__TRY IT__:
Among the entries below, find the line with "Pacientské prádlo (78, 532)", then quote it and each following line up to and including the line with "Hledat (304, 106)", and nothing else.

---

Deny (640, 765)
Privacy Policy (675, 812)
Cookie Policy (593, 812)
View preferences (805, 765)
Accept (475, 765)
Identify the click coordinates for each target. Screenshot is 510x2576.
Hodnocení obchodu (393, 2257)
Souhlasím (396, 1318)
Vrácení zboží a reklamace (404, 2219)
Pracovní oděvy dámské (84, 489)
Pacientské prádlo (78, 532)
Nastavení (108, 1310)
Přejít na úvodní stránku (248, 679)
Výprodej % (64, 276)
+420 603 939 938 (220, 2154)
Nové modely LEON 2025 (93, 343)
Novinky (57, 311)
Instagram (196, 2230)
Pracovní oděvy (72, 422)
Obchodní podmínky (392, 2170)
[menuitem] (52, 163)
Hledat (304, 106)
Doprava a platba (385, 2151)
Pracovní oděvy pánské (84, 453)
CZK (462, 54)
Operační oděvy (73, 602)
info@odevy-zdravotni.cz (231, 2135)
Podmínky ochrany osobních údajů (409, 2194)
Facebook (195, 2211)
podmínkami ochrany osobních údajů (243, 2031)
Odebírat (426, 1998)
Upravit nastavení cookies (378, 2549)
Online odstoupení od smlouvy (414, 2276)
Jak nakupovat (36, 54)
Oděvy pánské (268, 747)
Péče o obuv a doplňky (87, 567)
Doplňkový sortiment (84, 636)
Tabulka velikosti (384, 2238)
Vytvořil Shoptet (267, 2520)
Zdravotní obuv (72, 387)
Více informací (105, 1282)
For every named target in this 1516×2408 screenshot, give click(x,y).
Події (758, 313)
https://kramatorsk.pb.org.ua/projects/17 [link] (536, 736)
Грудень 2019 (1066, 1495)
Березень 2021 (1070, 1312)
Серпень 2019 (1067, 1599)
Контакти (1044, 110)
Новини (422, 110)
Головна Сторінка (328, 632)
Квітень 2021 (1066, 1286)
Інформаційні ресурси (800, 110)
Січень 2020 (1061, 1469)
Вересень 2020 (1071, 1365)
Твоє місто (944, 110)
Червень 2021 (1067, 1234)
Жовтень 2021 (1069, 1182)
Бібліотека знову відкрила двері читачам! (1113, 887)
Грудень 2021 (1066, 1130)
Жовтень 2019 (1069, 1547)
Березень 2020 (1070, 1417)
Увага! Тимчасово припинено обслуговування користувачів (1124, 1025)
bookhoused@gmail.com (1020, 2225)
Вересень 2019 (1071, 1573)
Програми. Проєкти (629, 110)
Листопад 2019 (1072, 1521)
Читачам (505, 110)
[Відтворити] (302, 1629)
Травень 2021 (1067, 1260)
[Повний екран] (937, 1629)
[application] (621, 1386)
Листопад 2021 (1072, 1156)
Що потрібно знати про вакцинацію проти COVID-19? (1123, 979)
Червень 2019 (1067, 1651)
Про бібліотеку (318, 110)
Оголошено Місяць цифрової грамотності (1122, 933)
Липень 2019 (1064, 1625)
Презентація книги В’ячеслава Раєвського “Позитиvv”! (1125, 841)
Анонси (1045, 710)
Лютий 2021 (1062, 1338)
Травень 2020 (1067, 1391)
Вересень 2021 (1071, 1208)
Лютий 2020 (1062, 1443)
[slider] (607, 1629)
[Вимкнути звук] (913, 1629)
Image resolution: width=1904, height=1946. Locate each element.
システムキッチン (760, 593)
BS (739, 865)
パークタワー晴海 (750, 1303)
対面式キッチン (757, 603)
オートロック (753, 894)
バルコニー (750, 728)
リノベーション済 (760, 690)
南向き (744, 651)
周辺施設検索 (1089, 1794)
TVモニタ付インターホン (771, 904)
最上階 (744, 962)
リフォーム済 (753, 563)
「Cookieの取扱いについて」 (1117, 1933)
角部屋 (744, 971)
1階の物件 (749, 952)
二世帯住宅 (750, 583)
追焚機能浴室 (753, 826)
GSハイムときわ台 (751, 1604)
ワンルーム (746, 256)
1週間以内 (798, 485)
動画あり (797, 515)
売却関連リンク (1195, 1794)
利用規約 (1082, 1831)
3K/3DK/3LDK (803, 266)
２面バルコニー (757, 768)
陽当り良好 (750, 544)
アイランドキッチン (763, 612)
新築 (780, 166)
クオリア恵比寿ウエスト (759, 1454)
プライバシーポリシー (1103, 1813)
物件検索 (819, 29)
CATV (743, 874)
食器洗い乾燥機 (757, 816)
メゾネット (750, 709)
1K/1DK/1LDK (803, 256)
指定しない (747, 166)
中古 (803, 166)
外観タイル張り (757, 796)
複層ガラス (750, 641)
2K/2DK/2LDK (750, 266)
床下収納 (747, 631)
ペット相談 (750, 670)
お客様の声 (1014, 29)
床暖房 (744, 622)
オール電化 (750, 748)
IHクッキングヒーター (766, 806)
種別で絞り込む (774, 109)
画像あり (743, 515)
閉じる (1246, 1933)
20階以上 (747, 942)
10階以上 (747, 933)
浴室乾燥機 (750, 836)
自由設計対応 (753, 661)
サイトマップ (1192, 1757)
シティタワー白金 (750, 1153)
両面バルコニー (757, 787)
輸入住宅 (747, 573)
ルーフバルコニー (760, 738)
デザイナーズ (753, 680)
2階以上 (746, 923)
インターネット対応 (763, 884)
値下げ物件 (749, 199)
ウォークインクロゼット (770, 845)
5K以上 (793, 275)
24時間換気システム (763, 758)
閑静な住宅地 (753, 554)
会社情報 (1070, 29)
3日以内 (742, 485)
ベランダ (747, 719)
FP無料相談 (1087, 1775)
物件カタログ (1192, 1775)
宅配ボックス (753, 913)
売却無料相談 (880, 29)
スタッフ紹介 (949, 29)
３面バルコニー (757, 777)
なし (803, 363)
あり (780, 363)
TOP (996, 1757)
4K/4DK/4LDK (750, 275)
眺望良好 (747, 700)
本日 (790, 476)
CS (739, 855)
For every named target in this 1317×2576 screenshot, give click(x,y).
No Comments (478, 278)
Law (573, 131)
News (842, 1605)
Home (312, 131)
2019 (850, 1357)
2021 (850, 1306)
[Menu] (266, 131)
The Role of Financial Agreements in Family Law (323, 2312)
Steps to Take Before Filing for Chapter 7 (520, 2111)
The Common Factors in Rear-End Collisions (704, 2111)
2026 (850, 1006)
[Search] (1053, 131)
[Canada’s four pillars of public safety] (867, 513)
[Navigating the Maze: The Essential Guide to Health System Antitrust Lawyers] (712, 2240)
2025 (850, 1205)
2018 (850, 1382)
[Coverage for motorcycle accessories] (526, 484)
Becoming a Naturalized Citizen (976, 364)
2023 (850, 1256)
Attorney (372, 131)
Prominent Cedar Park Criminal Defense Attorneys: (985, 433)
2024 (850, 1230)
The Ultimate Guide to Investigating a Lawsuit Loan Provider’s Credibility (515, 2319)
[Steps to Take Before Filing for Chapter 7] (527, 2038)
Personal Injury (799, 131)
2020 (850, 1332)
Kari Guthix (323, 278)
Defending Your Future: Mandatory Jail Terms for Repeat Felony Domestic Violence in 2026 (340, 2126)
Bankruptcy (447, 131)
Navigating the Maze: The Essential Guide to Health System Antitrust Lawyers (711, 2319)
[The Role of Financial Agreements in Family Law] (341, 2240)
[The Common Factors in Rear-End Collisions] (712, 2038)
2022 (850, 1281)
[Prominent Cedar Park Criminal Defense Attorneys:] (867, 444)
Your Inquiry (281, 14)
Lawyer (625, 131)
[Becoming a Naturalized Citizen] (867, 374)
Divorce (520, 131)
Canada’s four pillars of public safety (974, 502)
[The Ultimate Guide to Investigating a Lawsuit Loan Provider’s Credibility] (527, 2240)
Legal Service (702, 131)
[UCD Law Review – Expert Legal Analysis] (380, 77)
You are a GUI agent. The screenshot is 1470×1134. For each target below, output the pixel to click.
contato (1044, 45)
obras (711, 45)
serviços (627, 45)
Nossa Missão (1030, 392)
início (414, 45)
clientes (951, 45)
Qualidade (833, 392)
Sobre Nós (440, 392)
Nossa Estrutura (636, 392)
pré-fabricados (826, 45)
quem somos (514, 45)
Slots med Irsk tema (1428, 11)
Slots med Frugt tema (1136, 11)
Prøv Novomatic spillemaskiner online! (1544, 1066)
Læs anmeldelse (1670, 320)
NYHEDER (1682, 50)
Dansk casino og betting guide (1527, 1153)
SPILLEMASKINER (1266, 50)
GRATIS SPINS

---

__EXERCISE ANSWER__:
Pacientské prádlo (78, 532)
Nastavení (108, 1310)
Přejít na úvodní stránku (248, 679)
Výprodej % (64, 276)
+420 603 939 938 (220, 2154)
Nové modely LEON 2025 (93, 343)
Novinky (57, 311)
Instagram (196, 2230)
Pracovní oděvy (72, 422)
Obchodní podmínky (392, 2170)
[menuitem] (52, 163)
Hledat (304, 106)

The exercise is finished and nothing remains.